## Source

****

Conductor Ian Page talks to Christopher Morley about his passion for performing works created when the famous composer was just 11 years old

(Image: Benjamin Ealovega 2014)

Birmingham Town Hall hosts on Saturday what are probably the city premieres of three of Mozart’s earliest works, two certainly composed when this Bart Simpson of music was 11, the other written no later than the age of 12.

The conductor Ian Page has created Classical Opera, with the aim of bringing to life the context in which Mozart created his music, performing and recording all 21 of the composer’s operas.

A combination of period-instrument orchestral ensembles and young singers is bringing the project to life, originally in London, but increasingly spreading outside the metropolis and out into Europe.

Ian tells me about his enthusiasm for the idea.

“I began exploring Mozart’s early works primarily to see what they told us about his mature masterpieces, but I soon became passionate about them in their own right. It’s always wonderful to see and hear the audience’s appreciation and enthusiasm for this repertoire. People genuinely seem to forget pretty quickly that the music was written by a child and just enjoy the music on its own terms.”

****

## Source data
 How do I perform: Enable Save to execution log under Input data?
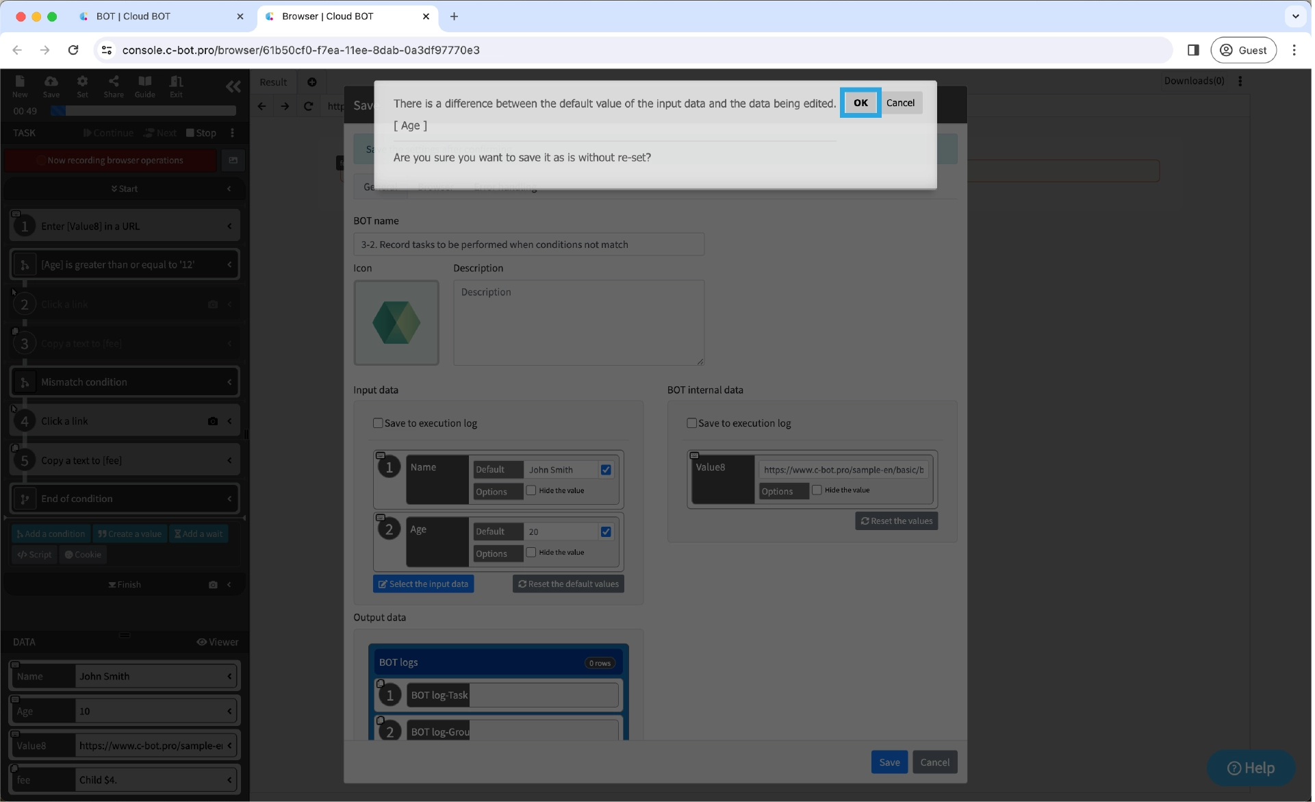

****

## Stated task 1
In the article about conductor Ian Page and Mozart's early works, how many of Mozart's operas does Classical Opera aim to perform and record?
## Stated task 2
Write the next part of the article about conductor Ian Page and Mozart's early works, continuing from its last sentence.

## Final answer 1
All 21 of them.

## Final answer 2
Saturday’s programme includes the dramatic cantata Grabmusik (almost a proto-Dream of Gerontius, with its conversation between a soul on the point of death and its guardian angel) and the opera Apollo et Hyacinthus (sung in the original Latin, with surtitles here).

The evening begins with the Lambach Symphony, parts of which were probably composed in London in 1766 when Mozart was 10, other parts written in collaboration with Daddy Leopold when the Mozarts stayed at the Benedictine monastery in Lambach on their return home to Salzburg from Vienna two years later.

“Works like Grabmusik and Apollo et Hyacinthus do reveal an incredibly accomplished technical ability,” says Ian, “but there is also a palpable sense of fun and energy, and the colours are all quite extreme and primary, as you’d expect from an 11-year-old with lots to say. Mozart had clearly had a musical education that was second to none.